The recent coronavirus surge in India affected young people on a scale his team of critical care doctors hadn’t previously seen, Toraskar said. “We saw a lot of deaths, a lot of young people who succumbed to the disease,” he said. “It was really, truly very depressing.”
India is slowly emerging from the darkest days of the pandemic. After declining last year, cases began surging in March, surpassing 400,000 new infections per day in May. The impact was immediate -- hospitals were overwhelmed with patients struggling to breathe.
Demand for oxygen outran supply. Television news ran stories of patients dying on stretchers waiting outside hospital gates and dying at home before test results could even confirm they had caught the virus. The country’s health infrastructure collapsed.
New cases are now declining, but the toll wrought by the pandemic on doctors, nurses and other front-line workers is still emerging.
More than 700 doctors lost their lives in the latest surge, the Indian Medical Association said last week.

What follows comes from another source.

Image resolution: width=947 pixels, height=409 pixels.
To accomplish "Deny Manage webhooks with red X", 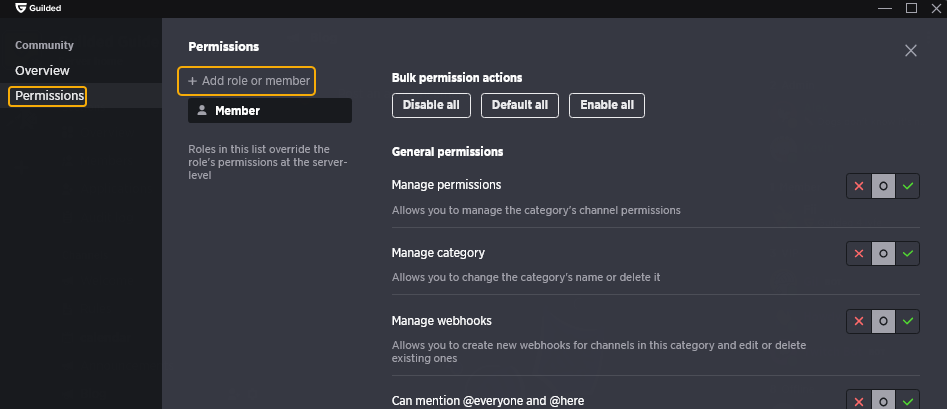I will pyautogui.click(x=859, y=321).
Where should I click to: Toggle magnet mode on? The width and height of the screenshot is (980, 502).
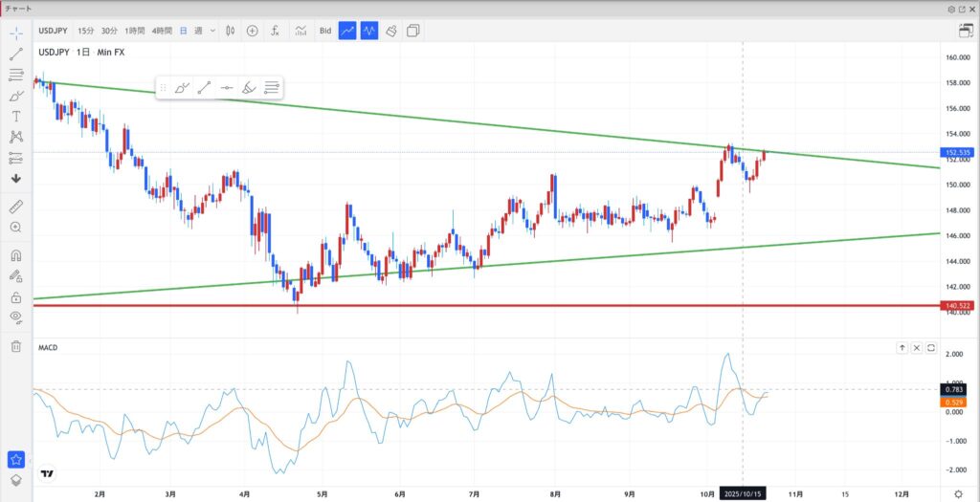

With more than 29 million cases, India has the second-highest number after the United States. Deaths exceed 379,000. Experts believe both numbers are undercounts.
Cases are now falling in Mumbai, once one of the hardest-hit areas, spurring authorities to slowly reopen the city of over 20 million.
But Toraskar and his team of ICU doctors are still drained from the incredibly challenging last few months. They worked 14 hours at a stretch on most days. At times, the hospital ran out of beds. “Some of our own relatives couldn’t get a bed in our ICU,” he said.
Yet along with deaths and tragedy, the latest barrage of infections helped destigmatize the virus, Toraskar said. Many Indians have feared getting tested or seeking treatment, worried they would be ostracized by their communities. But this is slowly changing. “People have realized just how difficult it is to be a COVID-19 patient and the hardships families face,” Toraskar said.
And while every death in their ICU left an indelible mark, so has every recovery. “That’s what keeps you going. And the hope that this pandemic is over soon,” he said.